The other thing that Robert brought to the table was he wanted to have a better understanding of what it means to do violence to someone else, especially in our world where Greg Nicotero has done wonderful work with our infected, our walkers. But they’re not at the place right now where they’ve assumed the monstrous, horrific look. They don’t look like monsters yet. When you’re confronted by somebody who a day you ago, you had coffee with — a colleague, a friend, or family member — and you’re forced to defend yourself or defend somebody you love and commit a violent act, it takes a toll, an emotional and then psychological toll. He was very keen trying to explore what that would be like. If someone is behaving that way, you don’t go and grab a bomb and a gun. You want to try to understand and help. You want to call 911. You want to try to reach them. You don’t understand why they’re not responding. It’s this really emotional, dramatic conflict that I found fascinating, and it’s something we’ve had the opportunity to look into.

Most films in the genre go from zero to apocalypse in the first reel because you have to get caught up and be able to defend yourself. For us, part of it is the psychological tension and emotional trauma of trying to understand [the circumstances] and protect your family. Because we’re starting from this bed of a family drama, they already have problems when we start the show. Frank’s character has problems up to his eyeballs. A lot of the characters are in a bad way, and it’s the simplest things, like two people with their respective families falling in love, trying to bring everybody under one roof and all of the bullshit that goes with that. The irony is that ultimately the only way these families do come together into this one blended family is because of the apocalypse.

With Fear the Walking Dead being a family drama at its heart, do you think it will attract viewers who wouldn’t watch The Walking Dead?

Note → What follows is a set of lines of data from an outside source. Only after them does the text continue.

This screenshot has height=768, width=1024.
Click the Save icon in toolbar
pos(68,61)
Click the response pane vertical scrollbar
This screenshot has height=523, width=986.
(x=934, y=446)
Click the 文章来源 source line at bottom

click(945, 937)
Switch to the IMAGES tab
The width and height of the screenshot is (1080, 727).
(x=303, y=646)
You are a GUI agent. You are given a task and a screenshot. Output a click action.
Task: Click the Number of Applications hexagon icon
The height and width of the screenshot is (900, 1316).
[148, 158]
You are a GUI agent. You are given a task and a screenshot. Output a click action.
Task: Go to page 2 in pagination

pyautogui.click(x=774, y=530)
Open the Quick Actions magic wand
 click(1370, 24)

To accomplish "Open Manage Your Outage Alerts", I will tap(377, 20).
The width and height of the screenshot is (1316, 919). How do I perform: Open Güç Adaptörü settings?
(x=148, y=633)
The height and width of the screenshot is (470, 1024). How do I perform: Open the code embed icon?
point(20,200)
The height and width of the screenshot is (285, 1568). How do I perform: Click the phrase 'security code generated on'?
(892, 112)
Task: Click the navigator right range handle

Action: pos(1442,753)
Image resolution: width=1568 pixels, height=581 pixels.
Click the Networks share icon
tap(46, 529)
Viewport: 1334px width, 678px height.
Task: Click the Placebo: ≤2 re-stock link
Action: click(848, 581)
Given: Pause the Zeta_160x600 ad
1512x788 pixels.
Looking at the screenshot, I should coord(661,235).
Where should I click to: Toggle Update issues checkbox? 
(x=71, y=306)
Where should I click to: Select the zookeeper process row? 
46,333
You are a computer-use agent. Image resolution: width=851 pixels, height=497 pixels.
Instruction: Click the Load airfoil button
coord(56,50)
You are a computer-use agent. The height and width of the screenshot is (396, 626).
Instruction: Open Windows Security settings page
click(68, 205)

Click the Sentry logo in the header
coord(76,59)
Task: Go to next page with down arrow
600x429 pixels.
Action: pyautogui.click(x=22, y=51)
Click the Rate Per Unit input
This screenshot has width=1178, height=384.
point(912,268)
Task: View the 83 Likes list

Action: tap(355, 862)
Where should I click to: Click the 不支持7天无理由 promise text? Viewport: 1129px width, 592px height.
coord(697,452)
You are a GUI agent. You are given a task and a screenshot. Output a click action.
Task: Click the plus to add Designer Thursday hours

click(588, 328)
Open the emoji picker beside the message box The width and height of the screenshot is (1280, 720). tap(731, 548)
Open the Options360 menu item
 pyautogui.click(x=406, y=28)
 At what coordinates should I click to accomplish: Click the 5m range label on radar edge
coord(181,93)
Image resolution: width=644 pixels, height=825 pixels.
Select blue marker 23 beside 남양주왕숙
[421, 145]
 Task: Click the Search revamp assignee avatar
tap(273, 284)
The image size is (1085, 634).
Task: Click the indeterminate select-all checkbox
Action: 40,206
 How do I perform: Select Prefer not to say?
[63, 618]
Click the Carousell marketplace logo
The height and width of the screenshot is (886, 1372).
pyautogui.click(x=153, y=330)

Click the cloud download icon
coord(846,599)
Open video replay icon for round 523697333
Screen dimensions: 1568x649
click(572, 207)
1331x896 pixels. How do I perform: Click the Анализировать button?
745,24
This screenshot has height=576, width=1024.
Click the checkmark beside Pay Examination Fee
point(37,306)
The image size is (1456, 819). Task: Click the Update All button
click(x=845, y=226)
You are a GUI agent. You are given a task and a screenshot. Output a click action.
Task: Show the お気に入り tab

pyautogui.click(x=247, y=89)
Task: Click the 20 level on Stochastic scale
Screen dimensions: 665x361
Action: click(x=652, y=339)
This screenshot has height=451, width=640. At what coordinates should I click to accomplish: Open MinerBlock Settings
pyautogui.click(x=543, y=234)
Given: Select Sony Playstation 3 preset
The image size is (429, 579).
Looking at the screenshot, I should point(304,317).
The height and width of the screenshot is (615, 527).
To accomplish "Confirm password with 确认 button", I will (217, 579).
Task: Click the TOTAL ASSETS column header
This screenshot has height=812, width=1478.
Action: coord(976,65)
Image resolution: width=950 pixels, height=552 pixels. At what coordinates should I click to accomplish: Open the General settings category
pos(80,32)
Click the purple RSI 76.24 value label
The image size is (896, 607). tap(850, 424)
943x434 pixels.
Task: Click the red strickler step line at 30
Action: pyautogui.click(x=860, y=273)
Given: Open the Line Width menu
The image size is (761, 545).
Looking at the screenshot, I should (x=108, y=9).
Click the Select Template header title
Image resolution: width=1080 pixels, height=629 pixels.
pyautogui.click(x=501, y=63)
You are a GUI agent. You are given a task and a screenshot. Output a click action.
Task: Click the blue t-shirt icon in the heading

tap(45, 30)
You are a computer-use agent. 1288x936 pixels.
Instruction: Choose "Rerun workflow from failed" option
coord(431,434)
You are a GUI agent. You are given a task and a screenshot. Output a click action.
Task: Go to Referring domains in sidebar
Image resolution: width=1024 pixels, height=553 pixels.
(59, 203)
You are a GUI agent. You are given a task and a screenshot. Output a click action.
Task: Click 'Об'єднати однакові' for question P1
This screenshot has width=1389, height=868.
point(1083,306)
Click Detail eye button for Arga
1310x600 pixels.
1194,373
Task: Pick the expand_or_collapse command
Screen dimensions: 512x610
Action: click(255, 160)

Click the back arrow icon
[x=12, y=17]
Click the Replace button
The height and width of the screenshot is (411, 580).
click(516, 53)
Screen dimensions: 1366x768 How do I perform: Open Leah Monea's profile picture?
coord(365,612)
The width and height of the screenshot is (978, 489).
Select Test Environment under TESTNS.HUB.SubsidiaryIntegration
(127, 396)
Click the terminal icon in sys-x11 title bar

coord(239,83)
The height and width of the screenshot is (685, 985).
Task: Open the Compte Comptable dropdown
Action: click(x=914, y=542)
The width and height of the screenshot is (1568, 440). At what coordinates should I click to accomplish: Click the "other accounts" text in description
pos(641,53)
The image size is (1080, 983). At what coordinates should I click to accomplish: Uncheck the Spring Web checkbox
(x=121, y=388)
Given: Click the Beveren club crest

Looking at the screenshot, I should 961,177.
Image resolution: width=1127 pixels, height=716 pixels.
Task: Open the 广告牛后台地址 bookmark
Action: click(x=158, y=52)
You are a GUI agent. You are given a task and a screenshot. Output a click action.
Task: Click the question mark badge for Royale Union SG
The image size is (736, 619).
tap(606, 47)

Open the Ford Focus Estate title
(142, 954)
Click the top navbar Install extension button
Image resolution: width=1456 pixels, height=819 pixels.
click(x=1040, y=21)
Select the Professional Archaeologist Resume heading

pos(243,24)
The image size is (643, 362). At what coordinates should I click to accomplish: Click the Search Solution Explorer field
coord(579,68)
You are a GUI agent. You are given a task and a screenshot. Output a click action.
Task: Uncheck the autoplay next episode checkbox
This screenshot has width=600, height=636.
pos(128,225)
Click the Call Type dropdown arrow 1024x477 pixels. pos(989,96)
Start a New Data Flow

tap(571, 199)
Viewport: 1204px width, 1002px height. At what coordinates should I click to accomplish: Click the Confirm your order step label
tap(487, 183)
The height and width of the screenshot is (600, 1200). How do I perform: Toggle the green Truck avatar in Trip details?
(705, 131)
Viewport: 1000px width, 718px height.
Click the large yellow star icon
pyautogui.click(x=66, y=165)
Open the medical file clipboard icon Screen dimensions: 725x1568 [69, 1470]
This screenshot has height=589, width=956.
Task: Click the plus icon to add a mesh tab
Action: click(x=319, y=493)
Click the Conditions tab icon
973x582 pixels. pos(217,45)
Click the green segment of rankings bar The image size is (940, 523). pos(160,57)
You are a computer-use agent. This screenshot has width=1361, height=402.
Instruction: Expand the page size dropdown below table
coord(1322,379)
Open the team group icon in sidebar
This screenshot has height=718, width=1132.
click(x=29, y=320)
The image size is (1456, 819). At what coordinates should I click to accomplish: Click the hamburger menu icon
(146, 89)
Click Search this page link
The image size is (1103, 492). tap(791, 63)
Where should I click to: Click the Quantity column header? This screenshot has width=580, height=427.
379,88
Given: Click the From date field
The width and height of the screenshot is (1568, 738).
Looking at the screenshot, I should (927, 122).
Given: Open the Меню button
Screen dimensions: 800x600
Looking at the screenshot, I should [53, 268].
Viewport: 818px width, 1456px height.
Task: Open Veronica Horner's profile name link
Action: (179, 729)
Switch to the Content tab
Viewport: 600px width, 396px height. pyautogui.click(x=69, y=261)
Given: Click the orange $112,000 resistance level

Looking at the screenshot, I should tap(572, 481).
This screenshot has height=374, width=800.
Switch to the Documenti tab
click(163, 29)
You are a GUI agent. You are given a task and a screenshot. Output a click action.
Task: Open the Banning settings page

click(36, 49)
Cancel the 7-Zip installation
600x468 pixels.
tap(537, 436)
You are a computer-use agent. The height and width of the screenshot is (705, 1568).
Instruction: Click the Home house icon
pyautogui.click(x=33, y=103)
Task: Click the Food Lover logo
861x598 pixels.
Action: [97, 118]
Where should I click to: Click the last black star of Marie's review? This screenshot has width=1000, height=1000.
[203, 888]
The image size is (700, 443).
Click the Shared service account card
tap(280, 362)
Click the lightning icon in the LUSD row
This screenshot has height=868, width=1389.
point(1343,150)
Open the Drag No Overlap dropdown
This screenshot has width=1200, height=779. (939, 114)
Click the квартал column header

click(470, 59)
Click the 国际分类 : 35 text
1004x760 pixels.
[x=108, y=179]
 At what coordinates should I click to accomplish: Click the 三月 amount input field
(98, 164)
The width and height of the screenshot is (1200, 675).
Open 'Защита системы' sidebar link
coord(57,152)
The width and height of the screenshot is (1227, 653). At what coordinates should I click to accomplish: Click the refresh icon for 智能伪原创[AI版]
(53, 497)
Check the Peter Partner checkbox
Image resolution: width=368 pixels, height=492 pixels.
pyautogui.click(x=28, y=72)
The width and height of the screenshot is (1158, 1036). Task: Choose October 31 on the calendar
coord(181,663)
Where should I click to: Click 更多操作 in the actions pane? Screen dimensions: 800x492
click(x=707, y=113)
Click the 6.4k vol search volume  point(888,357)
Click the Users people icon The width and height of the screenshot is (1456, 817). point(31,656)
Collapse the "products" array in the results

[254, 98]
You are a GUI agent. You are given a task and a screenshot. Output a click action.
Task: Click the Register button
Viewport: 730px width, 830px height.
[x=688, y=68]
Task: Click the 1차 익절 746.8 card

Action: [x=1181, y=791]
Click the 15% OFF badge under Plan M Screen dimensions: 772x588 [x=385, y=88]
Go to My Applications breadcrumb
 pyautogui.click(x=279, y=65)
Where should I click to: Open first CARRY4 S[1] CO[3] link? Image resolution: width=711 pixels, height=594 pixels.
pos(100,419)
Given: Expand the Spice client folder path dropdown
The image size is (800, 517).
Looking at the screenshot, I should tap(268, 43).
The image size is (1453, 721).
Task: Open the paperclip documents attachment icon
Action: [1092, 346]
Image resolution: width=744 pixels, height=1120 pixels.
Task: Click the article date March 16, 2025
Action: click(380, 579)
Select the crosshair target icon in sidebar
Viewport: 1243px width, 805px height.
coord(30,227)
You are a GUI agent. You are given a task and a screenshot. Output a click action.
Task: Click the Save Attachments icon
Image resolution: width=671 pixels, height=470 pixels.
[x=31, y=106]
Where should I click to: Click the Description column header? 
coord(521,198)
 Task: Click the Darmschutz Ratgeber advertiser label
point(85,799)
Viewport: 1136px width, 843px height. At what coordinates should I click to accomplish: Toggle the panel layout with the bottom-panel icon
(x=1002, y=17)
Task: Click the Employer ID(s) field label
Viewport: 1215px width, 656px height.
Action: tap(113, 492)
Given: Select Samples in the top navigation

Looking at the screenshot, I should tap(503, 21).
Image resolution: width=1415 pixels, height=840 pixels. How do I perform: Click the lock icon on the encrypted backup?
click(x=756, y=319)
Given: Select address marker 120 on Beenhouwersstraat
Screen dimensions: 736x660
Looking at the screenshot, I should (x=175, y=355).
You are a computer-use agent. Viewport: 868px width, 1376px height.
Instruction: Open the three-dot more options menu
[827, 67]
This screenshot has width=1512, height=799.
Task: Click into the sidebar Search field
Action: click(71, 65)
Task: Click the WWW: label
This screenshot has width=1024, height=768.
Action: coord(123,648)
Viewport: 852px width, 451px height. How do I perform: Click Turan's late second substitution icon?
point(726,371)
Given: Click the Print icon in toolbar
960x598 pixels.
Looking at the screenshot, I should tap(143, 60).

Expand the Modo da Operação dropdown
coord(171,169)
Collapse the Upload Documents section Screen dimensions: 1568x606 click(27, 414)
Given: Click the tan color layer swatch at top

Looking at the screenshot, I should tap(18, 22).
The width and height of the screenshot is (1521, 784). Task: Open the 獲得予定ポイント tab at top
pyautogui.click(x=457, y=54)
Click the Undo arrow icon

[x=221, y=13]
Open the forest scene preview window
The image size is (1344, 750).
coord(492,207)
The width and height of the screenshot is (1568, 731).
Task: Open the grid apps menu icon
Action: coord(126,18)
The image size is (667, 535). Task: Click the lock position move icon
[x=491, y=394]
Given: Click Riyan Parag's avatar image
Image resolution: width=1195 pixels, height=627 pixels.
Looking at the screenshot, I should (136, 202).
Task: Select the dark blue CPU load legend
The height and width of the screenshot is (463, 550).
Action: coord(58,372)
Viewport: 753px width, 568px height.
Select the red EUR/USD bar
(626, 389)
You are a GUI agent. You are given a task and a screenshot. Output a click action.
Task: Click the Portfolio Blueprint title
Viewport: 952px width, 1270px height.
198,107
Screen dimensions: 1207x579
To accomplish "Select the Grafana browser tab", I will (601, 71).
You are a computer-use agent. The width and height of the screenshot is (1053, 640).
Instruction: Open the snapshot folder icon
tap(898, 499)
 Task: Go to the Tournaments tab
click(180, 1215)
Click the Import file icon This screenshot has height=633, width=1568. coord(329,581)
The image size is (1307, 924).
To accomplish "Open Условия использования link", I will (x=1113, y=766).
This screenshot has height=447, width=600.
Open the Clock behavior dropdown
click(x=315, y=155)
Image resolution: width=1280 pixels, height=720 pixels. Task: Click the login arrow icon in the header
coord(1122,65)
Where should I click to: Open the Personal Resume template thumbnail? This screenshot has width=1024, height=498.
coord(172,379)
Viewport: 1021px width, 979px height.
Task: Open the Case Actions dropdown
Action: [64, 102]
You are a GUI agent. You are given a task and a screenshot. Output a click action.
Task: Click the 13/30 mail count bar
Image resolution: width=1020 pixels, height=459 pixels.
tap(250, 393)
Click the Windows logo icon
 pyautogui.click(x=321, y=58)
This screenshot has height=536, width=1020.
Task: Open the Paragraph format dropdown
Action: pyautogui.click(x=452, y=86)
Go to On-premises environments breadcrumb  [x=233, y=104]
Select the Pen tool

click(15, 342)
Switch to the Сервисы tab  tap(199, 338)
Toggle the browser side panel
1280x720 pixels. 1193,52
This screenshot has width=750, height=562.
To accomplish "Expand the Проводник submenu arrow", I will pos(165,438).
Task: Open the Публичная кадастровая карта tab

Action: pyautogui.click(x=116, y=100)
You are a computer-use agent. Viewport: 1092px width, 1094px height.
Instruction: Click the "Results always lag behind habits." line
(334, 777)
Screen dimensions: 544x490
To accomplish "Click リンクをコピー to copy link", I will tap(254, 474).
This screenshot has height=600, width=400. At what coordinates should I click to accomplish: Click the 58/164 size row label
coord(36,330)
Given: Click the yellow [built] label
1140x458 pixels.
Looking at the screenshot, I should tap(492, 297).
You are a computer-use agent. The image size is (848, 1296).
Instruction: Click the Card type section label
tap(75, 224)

Erickson: I say this with absolutely no arrogance — yes. We are living under the same mythological umbrella. We have to follow the same rules that are established in the original show in terms of the walkers and how they turn and when they turn and how you kill them. But there are certain things we will never do. We’re not going to [say] there’s no cure. They’ll never know how it happened. It’s living within the world of these families.

We start with this family that already has enough drama to deal with and make the problems and those conflicts the story and then, we layer [the apocalypse] in. Robert said to me early on [that] this is the show: your parents just got divorced … oh, there’s zombies; or you didn’t get asked to the prom … oh, there’s zombies. They do that in the comic and he does that on the original show, but I think we have an opportunity to really steep ourselves in that idea. All of the trials and tribulations that were established in the pilot for our characters, those are the stories that we’re going to tell.

Was there a specific moment when Nick came alive for you, Frank?

Frank Dillane: When auditioning for this it [was] very secretive. I didn’t get sides of anything.

Erickson: It was all a different name.

Dillane: It’s very interesting working from a place where you don’t know where your character is going or what’s going to happen. I still don’t know what’s going to happen or where’s he’s going or anything like that. But, I remember getting into costume. It was very important for me. I remember putting on a shirt — and really, it was such an ugly shirt — and I think that was the moment where something seemed to click.

Frank, what are the challenges in playing a character like Nick?

Dillane: I think the main trouble for me when playing any character is you want to do these people justice. It’s always a fear to put personal fears in actors that you’re fraud or you’re a liar. So when you’re playing someone who has troubles or anyone, really, you just want to make sure that you are doing him justice. That’s always my biggest concern, because I don’t want to be a fraud.